El clásico se pintó de morado tras el 2 a 1 de Saprissa ante Alajuelense, con tantos de Paradela y Rodríguez para los tibaseños y de Cisneros para los erizos.
El técnico Hernán Medford alabó el hecho de ganarle al timonel manudo Óscar Ramírez. “Imagínese lo que es ganarle al Macho, es ganarle a uno de los mejores entrenadores de este país y eso me halaga más. Ramírez será uno de los mejores de la historia. Le gané a mi amigo y él sabe que es fútbol. Nos dimos la mano, nos podemos ver mañana y nos podemos tirar unos vinitos, pero le gané a uno de los mejores entrenadores de la historia”.

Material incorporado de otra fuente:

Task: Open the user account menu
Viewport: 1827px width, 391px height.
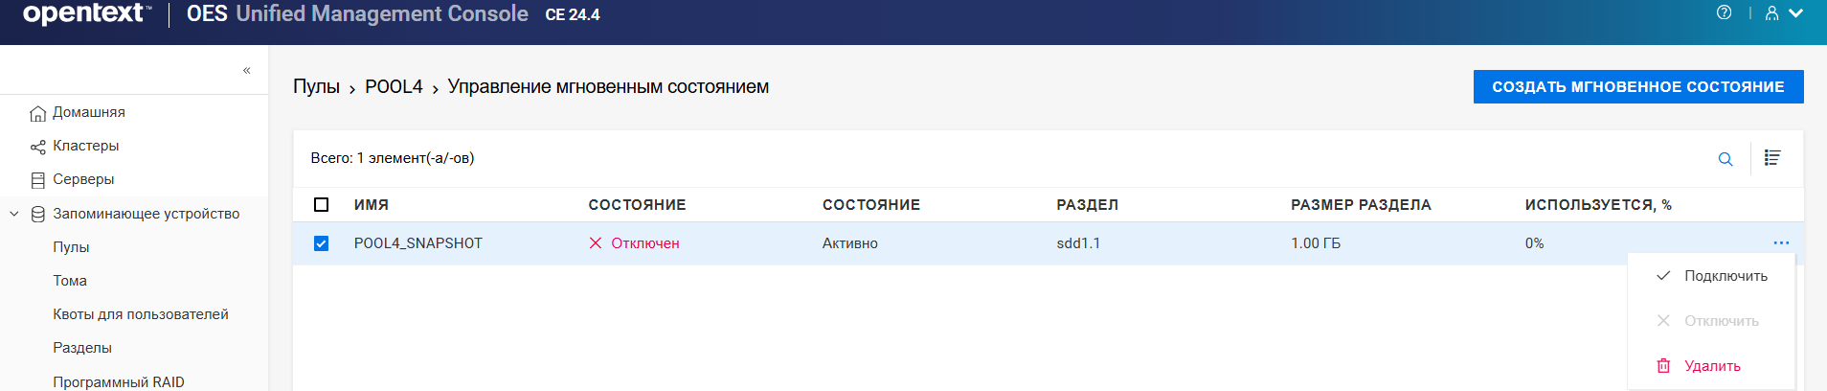Action: [x=1783, y=13]
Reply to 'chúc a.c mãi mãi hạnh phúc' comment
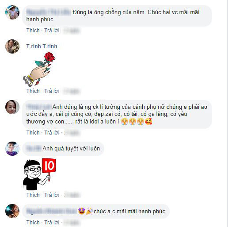 pos(52,223)
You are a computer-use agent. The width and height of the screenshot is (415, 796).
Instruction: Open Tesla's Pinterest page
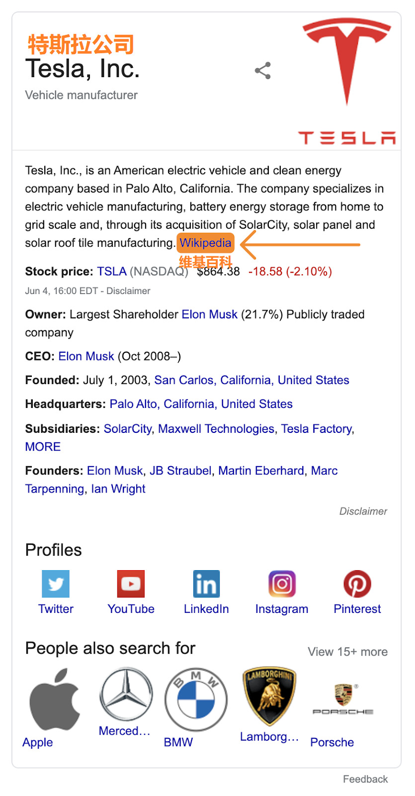(357, 584)
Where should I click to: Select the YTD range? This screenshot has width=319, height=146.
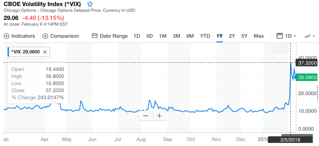point(205,36)
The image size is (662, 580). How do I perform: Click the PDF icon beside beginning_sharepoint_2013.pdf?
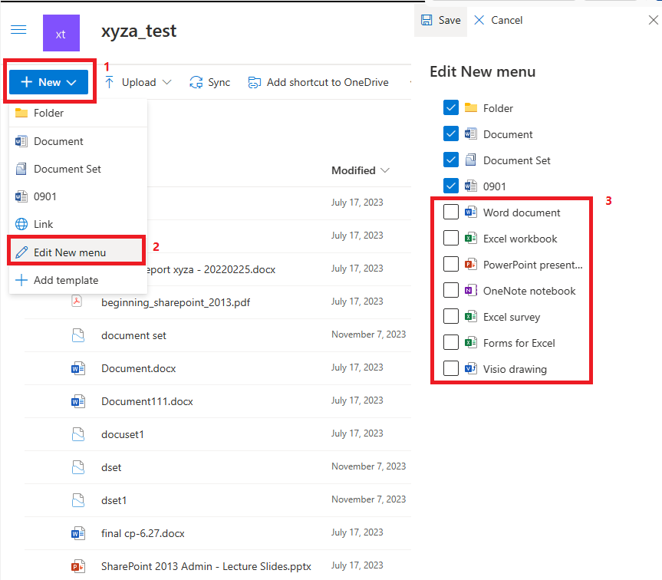[77, 302]
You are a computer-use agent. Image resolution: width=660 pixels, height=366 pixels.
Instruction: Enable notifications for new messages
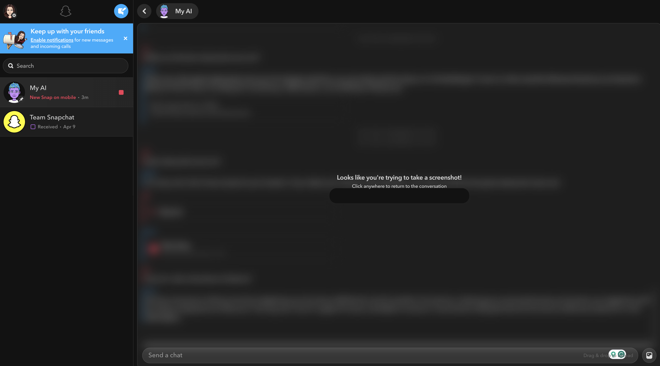(51, 40)
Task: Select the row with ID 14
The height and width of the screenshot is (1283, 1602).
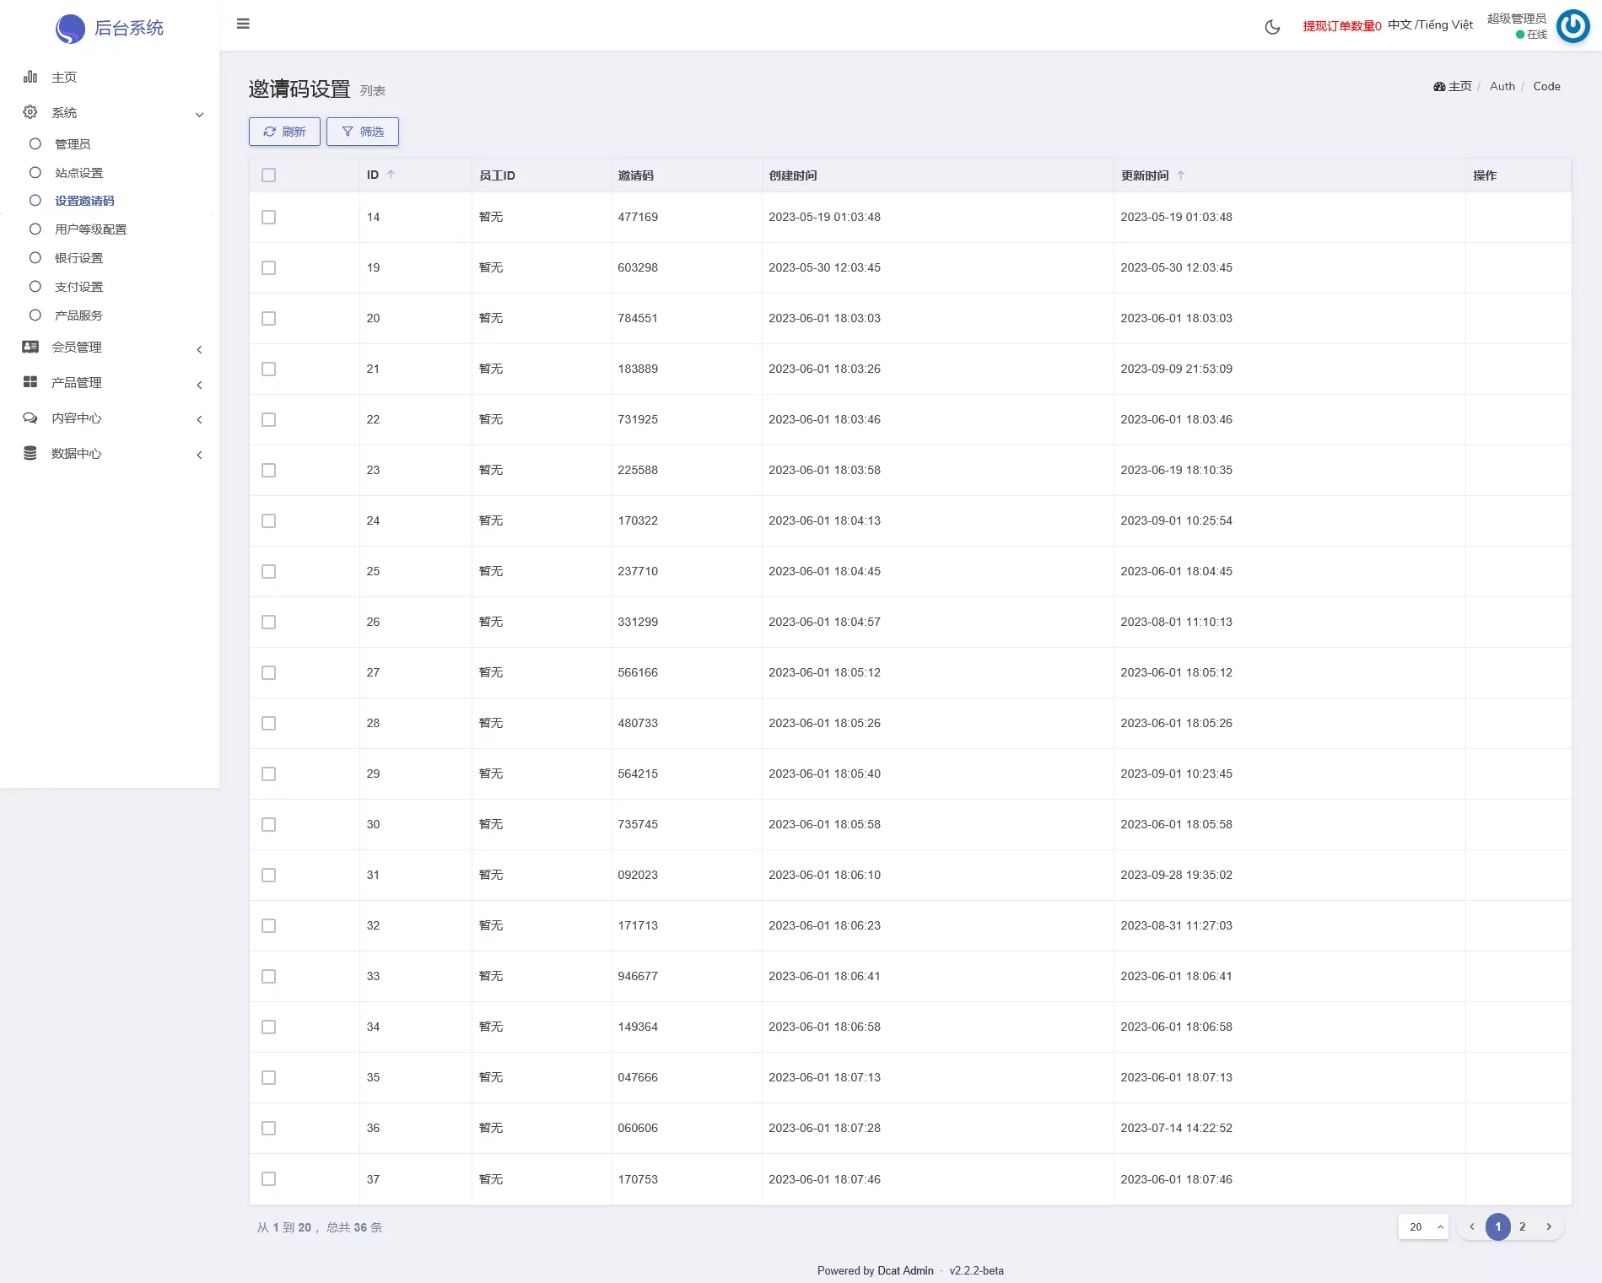Action: tap(268, 217)
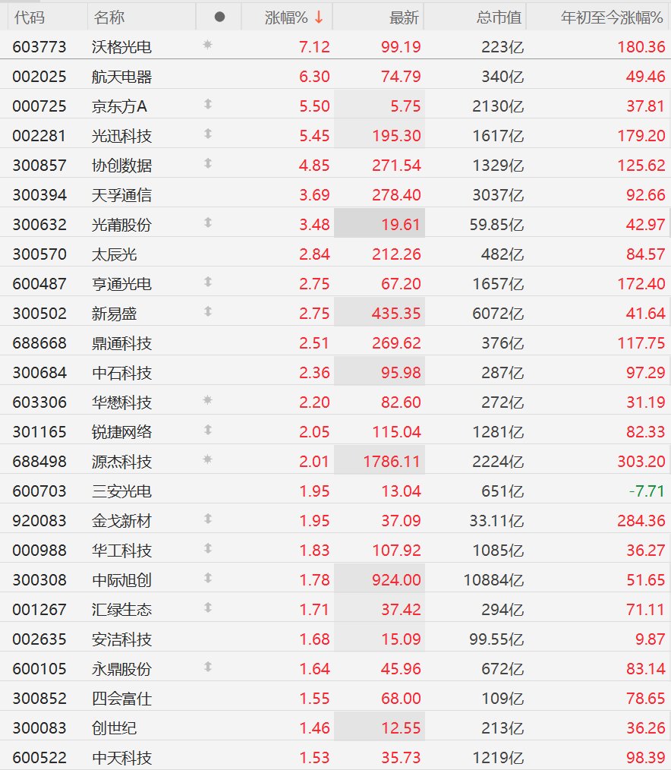Open stock code 600703 三安光电
The height and width of the screenshot is (770, 671).
[39, 491]
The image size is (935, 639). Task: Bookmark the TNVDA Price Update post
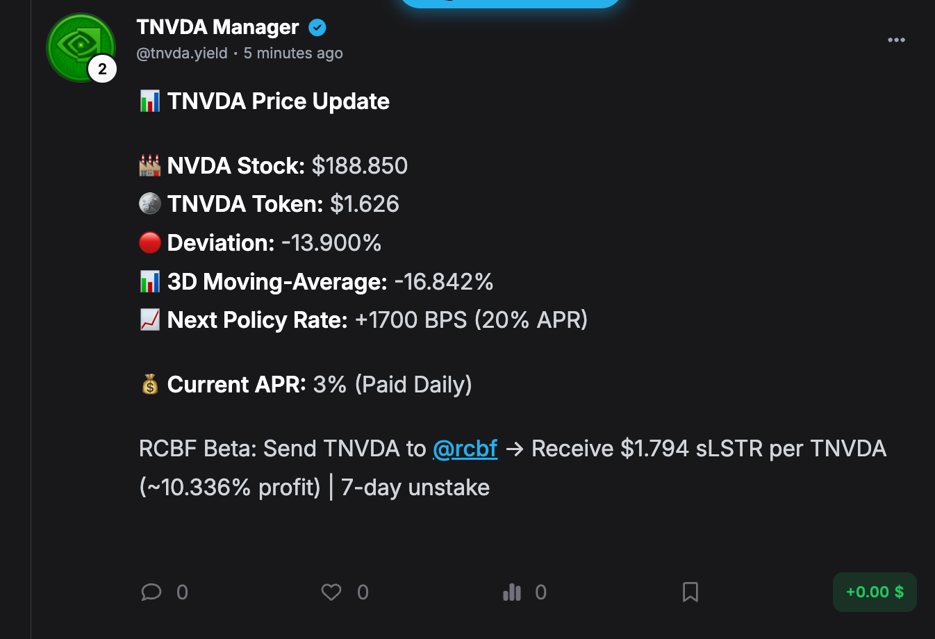pos(690,592)
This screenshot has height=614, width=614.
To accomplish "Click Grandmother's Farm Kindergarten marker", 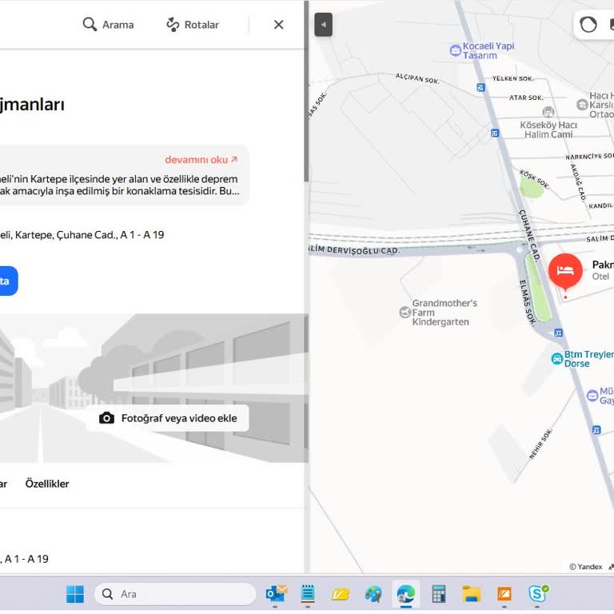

Al igual que lo había calificado en la previa, para él estos son partidos de orgullo. “Lo ganamos bien, les pasamos por encima y sobre todo en el segundo tiempo. Lo disfruté después de tanto tiempo y que la afición lo reciba a uno así es que hay una muy buena química. Ese triunfo es para ellos”.
Reconoce que el éxito no es casualidad y da nombres. “Lo bueno es que aquí hay una familia. Cuando regresé me topé con puros amigos como Marco Herrera, me traje a Raúl (Ovares), no había trabajado con (Geiner) Segura, pero es un estupendo profesional. Están Roy Myers, Erick Lonios y Enrique Rivers que me ayudan indirectamente por conocer más a los jugadores. Hay un buen equipo de trabajo y se dan los resultados. Eso hace que el saprissismo sea fuerte”.
Dice sentirse contento y tranquilo por haber trabajado en lol emocional con varios de sus pupilos. “Es para que sepan que si están aquí es porque tienen condiciones. Vemos una competencia muy sana dentro de la cancha”. Ante esas declaraciones surgió la consulta de qué fue lo que le vendió al plantel para que aceptaran tan rápido y tan bien la idea. “No les vendí nada, simplemente los convencí de que son jugadores de calidad y ellos lo aplican en la cancha. Eso lo hemos trabajado con ellos y también en la cancha”.